Emerson let up whacking the beast to stroke the flank where the harness had worn away the white hair. “Lookee here,” he said to the horse. “You ain't even a white horse, you're black.” He patted the rump he had just been whacking, chuckling to himself. This commingling of affection and cruelty bewildered
Cora. An injury long forgotten, buried deep in her nature, reappeared as stabs of pain in the knuckles of her right hand. Emerson continued to whack the horse with the board while Avery tugged at the bridle. Flies rose in a cloud from his rump with each whack. Cora remained on the porch until both men had tired and left the creature to the swarm of flies, too weak to swish his tail. They retired to the shade of the pump house, where they drank buttermilk and discussed the problem. She could see Emerson when he thrust his head forward to spit. Her mind blank, a babble of voices filled Cora's ears. She had been here on the porch in a pause in her ironing, and Sharon's voice had carried as if spoken from a pulpit. Cora had been speechless, but Madge had said, “Mama, she don't mean it the way you hear it.” It might have been last summer, it might have been this morning, Cora standing in the pickle-sharp draft off the kitchen, except that now she knew, as she hadn't before, that Sharon Rose had meant it just as she had said it. It had not been a horse that bit her; she had bitten herself.
Such things concerned her but did not distress her. If Sharon Rose were to ask her, she would now tell her. Cora had not felt then, nor did she feel now, that she might have led a different lifeâonly that this life might have been led differently. Things she had once put from her mind now returned for her to ponder.
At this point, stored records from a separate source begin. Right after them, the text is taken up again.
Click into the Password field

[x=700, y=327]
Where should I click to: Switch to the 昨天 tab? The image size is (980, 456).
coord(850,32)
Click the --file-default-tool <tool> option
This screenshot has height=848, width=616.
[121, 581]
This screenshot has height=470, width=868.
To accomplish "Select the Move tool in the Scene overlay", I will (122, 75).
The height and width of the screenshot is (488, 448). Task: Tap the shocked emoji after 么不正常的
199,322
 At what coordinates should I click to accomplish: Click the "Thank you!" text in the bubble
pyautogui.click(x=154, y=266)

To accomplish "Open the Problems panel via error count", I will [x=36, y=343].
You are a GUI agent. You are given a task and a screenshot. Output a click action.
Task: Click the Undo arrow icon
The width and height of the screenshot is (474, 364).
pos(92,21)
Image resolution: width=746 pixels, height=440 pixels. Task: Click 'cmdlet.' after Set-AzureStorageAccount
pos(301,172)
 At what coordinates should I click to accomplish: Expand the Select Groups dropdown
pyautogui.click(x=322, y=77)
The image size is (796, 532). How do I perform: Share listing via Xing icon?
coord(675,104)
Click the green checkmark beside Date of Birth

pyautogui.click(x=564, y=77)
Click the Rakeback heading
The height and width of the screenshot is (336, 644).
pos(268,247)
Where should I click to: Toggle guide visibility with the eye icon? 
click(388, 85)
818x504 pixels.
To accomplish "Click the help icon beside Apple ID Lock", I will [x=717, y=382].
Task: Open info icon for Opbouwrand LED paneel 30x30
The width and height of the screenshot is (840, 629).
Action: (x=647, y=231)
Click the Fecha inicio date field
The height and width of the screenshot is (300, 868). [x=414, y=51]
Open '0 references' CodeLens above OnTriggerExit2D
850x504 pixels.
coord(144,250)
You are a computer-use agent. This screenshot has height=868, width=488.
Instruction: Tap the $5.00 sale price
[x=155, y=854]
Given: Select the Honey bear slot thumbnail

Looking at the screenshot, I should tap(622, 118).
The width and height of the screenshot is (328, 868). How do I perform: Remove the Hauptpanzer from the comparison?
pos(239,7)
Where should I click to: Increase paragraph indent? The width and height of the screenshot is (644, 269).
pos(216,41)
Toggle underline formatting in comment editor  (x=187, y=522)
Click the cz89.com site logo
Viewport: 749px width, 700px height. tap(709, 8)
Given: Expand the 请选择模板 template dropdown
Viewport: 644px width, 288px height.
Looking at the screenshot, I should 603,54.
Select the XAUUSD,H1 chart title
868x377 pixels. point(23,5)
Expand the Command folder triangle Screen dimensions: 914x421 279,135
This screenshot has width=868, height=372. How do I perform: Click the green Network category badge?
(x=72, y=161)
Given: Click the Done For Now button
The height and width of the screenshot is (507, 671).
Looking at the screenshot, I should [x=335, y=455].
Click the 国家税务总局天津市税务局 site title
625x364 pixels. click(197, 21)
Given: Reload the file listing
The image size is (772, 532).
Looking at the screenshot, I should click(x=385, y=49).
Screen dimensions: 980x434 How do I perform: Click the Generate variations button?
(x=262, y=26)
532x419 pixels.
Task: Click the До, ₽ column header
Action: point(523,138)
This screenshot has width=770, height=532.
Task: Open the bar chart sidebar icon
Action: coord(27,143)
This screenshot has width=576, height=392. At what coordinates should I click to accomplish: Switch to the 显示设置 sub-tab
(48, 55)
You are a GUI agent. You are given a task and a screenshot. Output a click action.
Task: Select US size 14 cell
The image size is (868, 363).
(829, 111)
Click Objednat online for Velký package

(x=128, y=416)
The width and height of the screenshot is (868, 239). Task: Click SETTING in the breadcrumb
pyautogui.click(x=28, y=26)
How could one avoid hearing, or saying, more than what one said?
The hedge on the east, the light glare to the south, the heat to the west, bounded her domain. The air
within the house was like that in the cobhouse, now used by the hens to roost in. The clapboards on the west side of the house were like dead bark-peeled branches. Emerson had once painted as high as he could reach, but he couldn't stand heights. He was now too old to do it from a ladder. He would say, “Come to think of it . . .” then forget what he thought. Otherwise he had mostly changed for the better. Rosalene and Blanche adored him. Cora might find him in the cobhouse, husking popcorn, or in the barn mending harness he no longer had use for. Over the winter he sat in her kitchen with his shoes off, his feet in the oven, comparing Montgomery Ward's with Sears Roebuck's prices. In the drought they needed water. They would drill a deeper well and pump it up. Ned would run pipes to Cora's parched garden, where the sweet corn shriveled before it flowered. Buckets of the water she carried disappeared into the caked earth. According to Emerson, the drought was due to a cloudburst they had had in '28. In the space of three hours the buckets left near the barn had filled with water and overflowed. The whole yard had looked like a lake. All that water had to come from somewhere, and it had come down in a single downpour. In his own mind he doubted it would ever rain again. The fault lay with a government that tinkered with farming, and ended wrecking the rain machinery. If in a long life he was sure of anything, he was sure of that.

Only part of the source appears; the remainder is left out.